Stored items
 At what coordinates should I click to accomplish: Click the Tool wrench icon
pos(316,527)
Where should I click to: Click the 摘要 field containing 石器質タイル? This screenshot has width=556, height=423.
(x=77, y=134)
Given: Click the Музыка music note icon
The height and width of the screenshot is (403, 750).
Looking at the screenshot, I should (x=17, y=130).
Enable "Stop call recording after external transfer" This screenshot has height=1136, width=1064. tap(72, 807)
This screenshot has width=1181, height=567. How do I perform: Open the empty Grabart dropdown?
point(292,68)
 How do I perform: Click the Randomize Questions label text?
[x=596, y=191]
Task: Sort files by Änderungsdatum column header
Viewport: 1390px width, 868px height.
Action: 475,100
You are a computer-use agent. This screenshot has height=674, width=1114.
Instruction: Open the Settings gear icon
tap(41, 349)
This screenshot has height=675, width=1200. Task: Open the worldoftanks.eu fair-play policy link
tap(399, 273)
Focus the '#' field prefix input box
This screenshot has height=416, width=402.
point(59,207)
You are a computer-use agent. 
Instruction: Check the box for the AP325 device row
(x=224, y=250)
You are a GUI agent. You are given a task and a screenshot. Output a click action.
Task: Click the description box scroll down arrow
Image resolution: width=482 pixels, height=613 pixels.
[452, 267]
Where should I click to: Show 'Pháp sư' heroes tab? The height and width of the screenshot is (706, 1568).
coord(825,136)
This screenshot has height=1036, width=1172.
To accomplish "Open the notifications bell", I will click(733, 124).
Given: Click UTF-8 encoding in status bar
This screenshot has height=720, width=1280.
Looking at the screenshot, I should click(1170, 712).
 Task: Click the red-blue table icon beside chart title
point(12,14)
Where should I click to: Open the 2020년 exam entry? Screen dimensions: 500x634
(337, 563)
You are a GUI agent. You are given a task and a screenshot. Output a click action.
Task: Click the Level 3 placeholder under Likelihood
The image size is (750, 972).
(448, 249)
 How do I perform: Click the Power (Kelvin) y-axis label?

## PROBLEM DETAILS
The records above must be repeated exactly, every one of them.

## WRITTEN REPLY
 At what coordinates should I click to accomplish: Click the Tool wrench icon
pos(316,527)
Where should I click to: Click the 摘要 field containing 石器質タイル? This screenshot has width=556, height=423.
(x=77, y=134)
Given: Click the Музыка music note icon
The height and width of the screenshot is (403, 750).
Looking at the screenshot, I should (x=17, y=130).
Enable "Stop call recording after external transfer" This screenshot has height=1136, width=1064. tap(72, 807)
This screenshot has width=1181, height=567. How do I perform: Open the empty Grabart dropdown?
point(292,68)
 How do I perform: Click the Randomize Questions label text?
[x=596, y=191]
Task: Sort files by Änderungsdatum column header
Viewport: 1390px width, 868px height.
Action: 475,100
You are a computer-use agent. This screenshot has height=674, width=1114.
Instruction: Open the Settings gear icon
tap(41, 349)
This screenshot has height=675, width=1200. Task: Open the worldoftanks.eu fair-play policy link
tap(399, 273)
Focus the '#' field prefix input box
This screenshot has height=416, width=402.
point(59,207)
You are a computer-use agent. 
Instruction: Check the box for the AP325 device row
(x=224, y=250)
You are a GUI agent. You are given a task and a screenshot. Output a click action.
Task: Click the description box scroll down arrow
Image resolution: width=482 pixels, height=613 pixels.
[452, 267]
Where should I click to: Show 'Pháp sư' heroes tab? The height and width of the screenshot is (706, 1568).
coord(825,136)
This screenshot has height=1036, width=1172.
To accomplish "Open the notifications bell", I will click(733, 124).
Given: Click UTF-8 encoding in status bar
This screenshot has height=720, width=1280.
Looking at the screenshot, I should click(1170, 712).
 Task: Click the red-blue table icon beside chart title
point(12,14)
Where should I click to: Open the 2020년 exam entry? Screen dimensions: 500x634
(337, 563)
You are a GUI agent. You are given a task and a screenshot. Output a click action.
Task: Click the Level 3 placeholder under Likelihood
The image size is (750, 972).
(448, 249)
 How do I perform: Click the Power (Kelvin) y-axis label?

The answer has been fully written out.